Economists now predict the state will close out fiscal year 2013-14 with $94.8 million more than previously projected, $25 million of which will stay in the general fund. The remainder will be transferred to the Colorado Conservation Board Construction Fund, the State Education Fund, the Capital Construction Fund, the Hazardous Substance Site Response Fund and the Economic Development Fund. The fiscal year 2014-15 general fund budget is anticipated to be 0.3 percent, or $31.4 million, higher than budgeted in the 2014 legislative session. The fiscal year 2015-16 budget is also expected to be higher than anticipated, with an increase of $630.7 million, a 6.8 percent increase from what was budgeted for fiscal year 2014-15.
Even with higher-than-anticipated revenue, the state has not restored pre-recession spending levels for K-12 education and a number of other programs.
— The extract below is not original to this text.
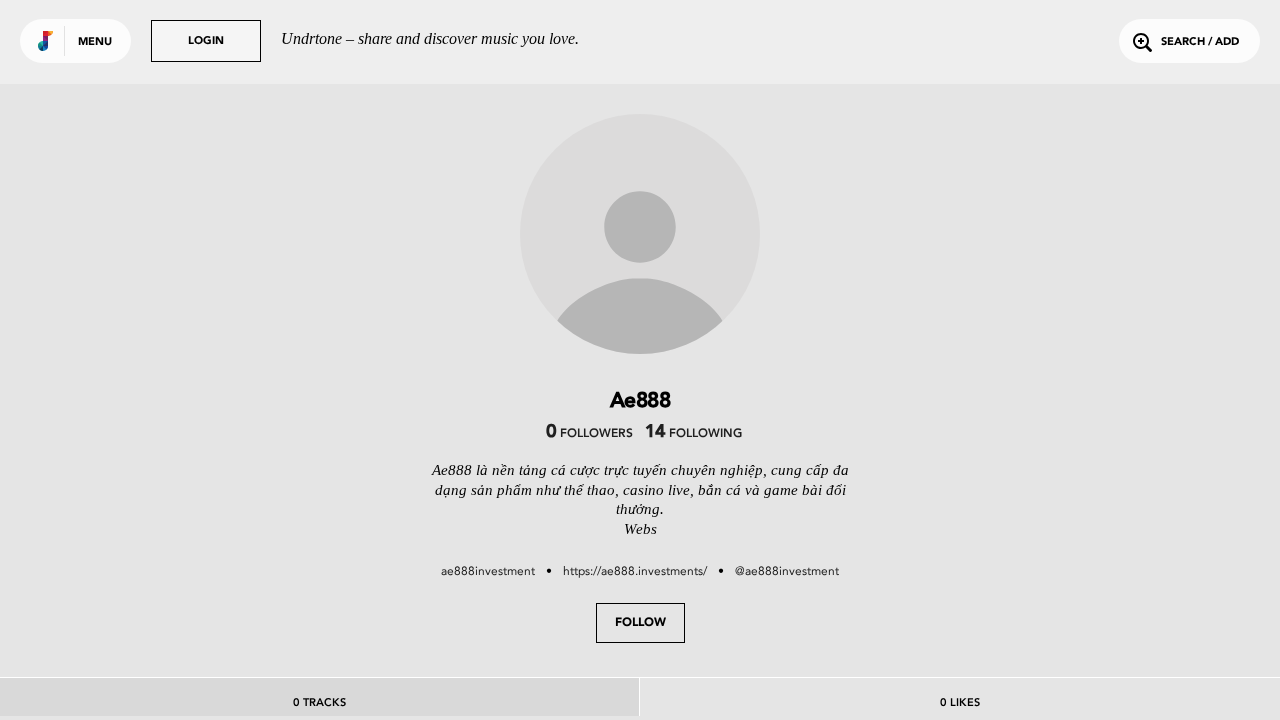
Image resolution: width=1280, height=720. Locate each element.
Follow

In fiscal year 2013-14, the Referendum C cap will equal $11.8 billion. Legislative Council estimates that revenue subject to TABOR will be $354.3 million below the Ref C cap in fiscal year 2013-14 and $264.7 million below in fiscal year 14-15. However, total state revenue will be an estimated $2.8 million above the estimate published in the Blue Book voter guide in 2013, when the marijuana tax was approved by voters. So even though pot taxes are bringing in less than expected, and even though economists’ predictions about overall revenue collections were only slightly off, because of TABOR, there is a possibility that the $2.8 million will be needed to refunded to voters.
Legislative Council staff expected a decision on refunds wouldn’t be made until the 2015 legislative session.
The possible refunds are another example of the limitations of TABOR. Marijuana taxes have been approved by the voters twice; however, the constructs of TABOR may require voters to once again vote to permit all marijuana revenues to go to capital construction for public schools. And, while revenue for schools is what the voters have clearly chosen at the ballot – twice – TABOR may instead require a rebate.
This again highlights one of the many glitches written into TABOR, a measure that supporters claim is intended to carry out the will of the people but often does the opposite.